* [Task to carry out]: Return each entry exactly, omitting nothing.
========================================
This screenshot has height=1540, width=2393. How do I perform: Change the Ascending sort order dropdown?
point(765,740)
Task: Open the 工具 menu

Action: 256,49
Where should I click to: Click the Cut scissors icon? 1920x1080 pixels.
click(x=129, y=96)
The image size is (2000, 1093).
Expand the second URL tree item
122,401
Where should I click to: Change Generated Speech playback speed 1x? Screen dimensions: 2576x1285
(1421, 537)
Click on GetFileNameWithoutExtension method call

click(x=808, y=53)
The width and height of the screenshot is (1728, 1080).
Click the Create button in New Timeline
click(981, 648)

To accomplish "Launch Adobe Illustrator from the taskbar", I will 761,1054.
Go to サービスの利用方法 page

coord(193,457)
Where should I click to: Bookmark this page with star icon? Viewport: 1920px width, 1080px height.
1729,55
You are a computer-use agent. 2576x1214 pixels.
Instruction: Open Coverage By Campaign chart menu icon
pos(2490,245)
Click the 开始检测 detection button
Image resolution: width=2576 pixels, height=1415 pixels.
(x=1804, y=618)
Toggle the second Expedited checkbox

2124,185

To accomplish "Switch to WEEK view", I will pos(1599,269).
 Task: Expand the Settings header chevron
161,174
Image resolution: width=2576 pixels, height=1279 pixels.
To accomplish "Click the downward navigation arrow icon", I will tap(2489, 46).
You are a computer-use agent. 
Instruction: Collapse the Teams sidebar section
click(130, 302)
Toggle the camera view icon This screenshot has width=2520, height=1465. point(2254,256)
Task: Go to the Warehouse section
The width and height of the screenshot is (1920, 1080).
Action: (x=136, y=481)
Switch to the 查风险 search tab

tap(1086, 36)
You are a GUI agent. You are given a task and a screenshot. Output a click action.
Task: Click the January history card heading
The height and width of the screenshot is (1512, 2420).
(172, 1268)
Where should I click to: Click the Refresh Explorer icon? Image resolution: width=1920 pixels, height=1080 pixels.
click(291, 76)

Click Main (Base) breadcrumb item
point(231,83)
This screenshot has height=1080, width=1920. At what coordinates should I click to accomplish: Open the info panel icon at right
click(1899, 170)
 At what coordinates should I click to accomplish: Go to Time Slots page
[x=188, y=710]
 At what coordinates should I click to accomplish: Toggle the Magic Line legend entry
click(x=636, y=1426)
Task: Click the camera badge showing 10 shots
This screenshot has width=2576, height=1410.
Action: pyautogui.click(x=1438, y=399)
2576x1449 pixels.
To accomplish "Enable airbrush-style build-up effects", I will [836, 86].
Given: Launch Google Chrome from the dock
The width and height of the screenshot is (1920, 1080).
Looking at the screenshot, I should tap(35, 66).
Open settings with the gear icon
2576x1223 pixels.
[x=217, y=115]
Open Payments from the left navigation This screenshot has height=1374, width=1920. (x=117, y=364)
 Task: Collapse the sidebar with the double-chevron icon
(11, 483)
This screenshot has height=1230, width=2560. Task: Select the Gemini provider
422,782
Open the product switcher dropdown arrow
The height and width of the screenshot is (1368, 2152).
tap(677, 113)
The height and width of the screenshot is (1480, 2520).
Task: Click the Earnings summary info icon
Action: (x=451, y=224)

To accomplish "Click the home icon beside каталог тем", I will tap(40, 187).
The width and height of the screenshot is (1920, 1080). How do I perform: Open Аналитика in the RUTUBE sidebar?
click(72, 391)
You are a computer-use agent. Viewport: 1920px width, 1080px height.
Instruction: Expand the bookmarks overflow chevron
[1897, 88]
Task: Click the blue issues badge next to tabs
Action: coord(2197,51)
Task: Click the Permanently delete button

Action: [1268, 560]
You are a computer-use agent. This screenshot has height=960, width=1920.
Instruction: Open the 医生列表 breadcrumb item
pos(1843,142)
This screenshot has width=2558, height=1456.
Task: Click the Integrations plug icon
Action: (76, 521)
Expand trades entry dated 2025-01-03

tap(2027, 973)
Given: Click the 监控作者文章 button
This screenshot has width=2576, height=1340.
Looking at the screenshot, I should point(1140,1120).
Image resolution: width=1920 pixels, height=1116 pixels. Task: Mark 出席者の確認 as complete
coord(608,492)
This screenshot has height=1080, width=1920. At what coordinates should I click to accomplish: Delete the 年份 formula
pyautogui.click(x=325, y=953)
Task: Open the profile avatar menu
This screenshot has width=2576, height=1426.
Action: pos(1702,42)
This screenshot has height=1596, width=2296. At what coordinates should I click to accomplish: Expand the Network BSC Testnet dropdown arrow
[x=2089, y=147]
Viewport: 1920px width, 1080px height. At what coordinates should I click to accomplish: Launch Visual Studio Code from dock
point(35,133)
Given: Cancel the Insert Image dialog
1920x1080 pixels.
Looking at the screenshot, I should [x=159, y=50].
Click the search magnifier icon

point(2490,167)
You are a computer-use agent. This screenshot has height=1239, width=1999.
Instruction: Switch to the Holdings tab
========================================
* [Solved problem]:
This screenshot has height=1540, width=2393. How do I perform: Change the Ascending sort order dropdown?
point(765,740)
Task: Open the 工具 menu

Action: 256,49
Where should I click to: Click the Cut scissors icon? 1920x1080 pixels.
click(x=129, y=96)
The image size is (2000, 1093).
Expand the second URL tree item
122,401
Where should I click to: Change Generated Speech playback speed 1x? Screen dimensions: 2576x1285
(1421, 537)
Click on GetFileNameWithoutExtension method call

click(x=808, y=53)
The width and height of the screenshot is (1728, 1080).
Click the Create button in New Timeline
click(981, 648)

To accomplish "Launch Adobe Illustrator from the taskbar", I will 761,1054.
Go to サービスの利用方法 page

coord(193,457)
Where should I click to: Bookmark this page with star icon? Viewport: 1920px width, 1080px height.
1729,55
You are a computer-use agent. 2576x1214 pixels.
Instruction: Open Coverage By Campaign chart menu icon
pos(2490,245)
Click the 开始检测 detection button
Image resolution: width=2576 pixels, height=1415 pixels.
(x=1804, y=618)
Toggle the second Expedited checkbox

2124,185

To accomplish "Switch to WEEK view", I will pos(1599,269).
 Task: Expand the Settings header chevron
161,174
Image resolution: width=2576 pixels, height=1279 pixels.
To accomplish "Click the downward navigation arrow icon", I will tap(2489, 46).
You are a computer-use agent. 
Instruction: Collapse the Teams sidebar section
click(130, 302)
Toggle the camera view icon This screenshot has width=2520, height=1465. point(2254,256)
Task: Go to the Warehouse section
The width and height of the screenshot is (1920, 1080).
Action: (x=136, y=481)
Switch to the 查风险 search tab

tap(1086, 36)
You are a GUI agent. You are given a task and a screenshot. Output a click action.
Task: Click the January history card heading
The height and width of the screenshot is (1512, 2420).
(172, 1268)
Where should I click to: Click the Refresh Explorer icon? Image resolution: width=1920 pixels, height=1080 pixels.
click(291, 76)

Click Main (Base) breadcrumb item
point(231,83)
This screenshot has height=1080, width=1920. At what coordinates should I click to accomplish: Open the info panel icon at right
click(1899, 170)
 At what coordinates should I click to accomplish: Go to Time Slots page
[x=188, y=710]
 At what coordinates should I click to accomplish: Toggle the Magic Line legend entry
click(x=636, y=1426)
Task: Click the camera badge showing 10 shots
This screenshot has width=2576, height=1410.
Action: pyautogui.click(x=1438, y=399)
2576x1449 pixels.
To accomplish "Enable airbrush-style build-up effects", I will [836, 86].
Given: Launch Google Chrome from the dock
The width and height of the screenshot is (1920, 1080).
Looking at the screenshot, I should tap(35, 66).
Open settings with the gear icon
2576x1223 pixels.
[x=217, y=115]
Open Payments from the left navigation This screenshot has height=1374, width=1920. (x=117, y=364)
 Task: Collapse the sidebar with the double-chevron icon
(11, 483)
This screenshot has height=1230, width=2560. Task: Select the Gemini provider
422,782
Open the product switcher dropdown arrow
The height and width of the screenshot is (1368, 2152).
tap(677, 113)
The height and width of the screenshot is (1480, 2520).
Task: Click the Earnings summary info icon
Action: (x=451, y=224)

To accomplish "Click the home icon beside каталог тем", I will tap(40, 187).
The width and height of the screenshot is (1920, 1080). How do I perform: Open Аналитика in the RUTUBE sidebar?
click(72, 391)
You are a computer-use agent. Viewport: 1920px width, 1080px height.
Instruction: Expand the bookmarks overflow chevron
[1897, 88]
Task: Click the blue issues badge next to tabs
Action: coord(2197,51)
Task: Click the Permanently delete button

Action: [1268, 560]
You are a computer-use agent. This screenshot has height=960, width=1920.
Instruction: Open the 医生列表 breadcrumb item
pos(1843,142)
This screenshot has width=2558, height=1456.
Task: Click the Integrations plug icon
Action: (76, 521)
Expand trades entry dated 2025-01-03

tap(2027, 973)
Given: Click the 监控作者文章 button
This screenshot has width=2576, height=1340.
Looking at the screenshot, I should point(1140,1120).
Image resolution: width=1920 pixels, height=1116 pixels. Task: Mark 出席者の確認 as complete
coord(608,492)
This screenshot has height=1080, width=1920. At what coordinates should I click to accomplish: Delete the 年份 formula
pyautogui.click(x=325, y=953)
Task: Open the profile avatar menu
This screenshot has width=2576, height=1426.
Action: pos(1702,42)
This screenshot has height=1596, width=2296. At what coordinates should I click to accomplish: Expand the Network BSC Testnet dropdown arrow
[x=2089, y=147]
Viewport: 1920px width, 1080px height. At what coordinates should I click to accomplish: Launch Visual Studio Code from dock
point(35,133)
Given: Cancel the Insert Image dialog
1920x1080 pixels.
Looking at the screenshot, I should [x=159, y=50].
Click the search magnifier icon

point(2490,167)
You are a computer-use agent. This screenshot has height=1239, width=1999.
Instruction: Switch to the Holdings tab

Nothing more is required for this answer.